_Le tue istruzioni_
Ricopia per intero il testo sulla visita a Port Sudan, senza cambiare nemmeno una parola.

_Testo della pagina_
━━━━━━━━━━━━━━━━━━━━

Sono venuto da Giuba a Port Sudan, attualmente la capitale provvisoria del governo, che si è spostata da Khartoum, governo che, anch’esso, è di transizione, c'era un periodo di transizione già in atto quando è scoppiata la guerra. Ho incontrato alcuni dei ministri, il ministro per gli affari esteri, quello per gli affari religiosi, abbiamo avuto dei colloqui molto aperti, molto utili. Volevo comunicare loro la grande preoccupazione del Santo Padre e della Santa Sede per la situazione e assicurare l'impegno della Santa Sede per la pace. In tutti i modi possibili. Ho parlato ovviamente della comunità cristiana locale, e anche del futuro assetto costituzionale, perché è in atto un processo per formulare una nuova Costituzione, sottolineando quei valori che la Santa Sede sempre promuove, come libertà di culto, la libertà di religione e così via. Ho trovato gli interlocutori molto aperti e molto coscienti anche del ruolo della Chiesa in Sudan. È stato anche espresso l'auspicio che il futuro del Sudan sarà costruito tramite la collaborazione fra i musulmani e i cristiani.

━━━━━━━━━━━━━━━━━━━━

_Materiale fornito_
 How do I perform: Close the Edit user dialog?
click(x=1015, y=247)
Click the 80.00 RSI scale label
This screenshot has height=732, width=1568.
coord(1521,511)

━━━━━━━━━━━━━━━━━━━━

_Risposta scritta_
Sono venuto da Giuba a Port Sudan, attualmente la capitale provvisoria del governo, che si è spostata da Khartoum, governo che, anch’esso, è di transizione, c'era un periodo di transizione già in atto quando è scoppiata la guerra. Ho incontrato alcuni dei ministri, il ministro per gli affari esteri, quello per gli affari religiosi, abbiamo avuto dei colloqui molto aperti, molto utili. Volevo comunicare loro la grande preoccupazione del Santo Padre e della Santa Sede per la situazione e assicurare l'impegno della Santa Sede per la pace. In tutti i modi possibili. Ho parlato ovviamente della comunità cristiana locale, e anche del futuro assetto costituzionale, perché è in atto un processo per formulare una nuova Costituzione, sottolineando quei valori che la Santa Sede sempre promuove, come libertà di culto, la libertà di religione e così via. Ho trovato gli interlocutori molto aperti e molto coscienti anche del ruolo della Chiesa in Sudan. È stato anche espresso l'auspicio che il futuro del Sudan sarà costruito tramite la collaborazione fra i musulmani e i cristiani.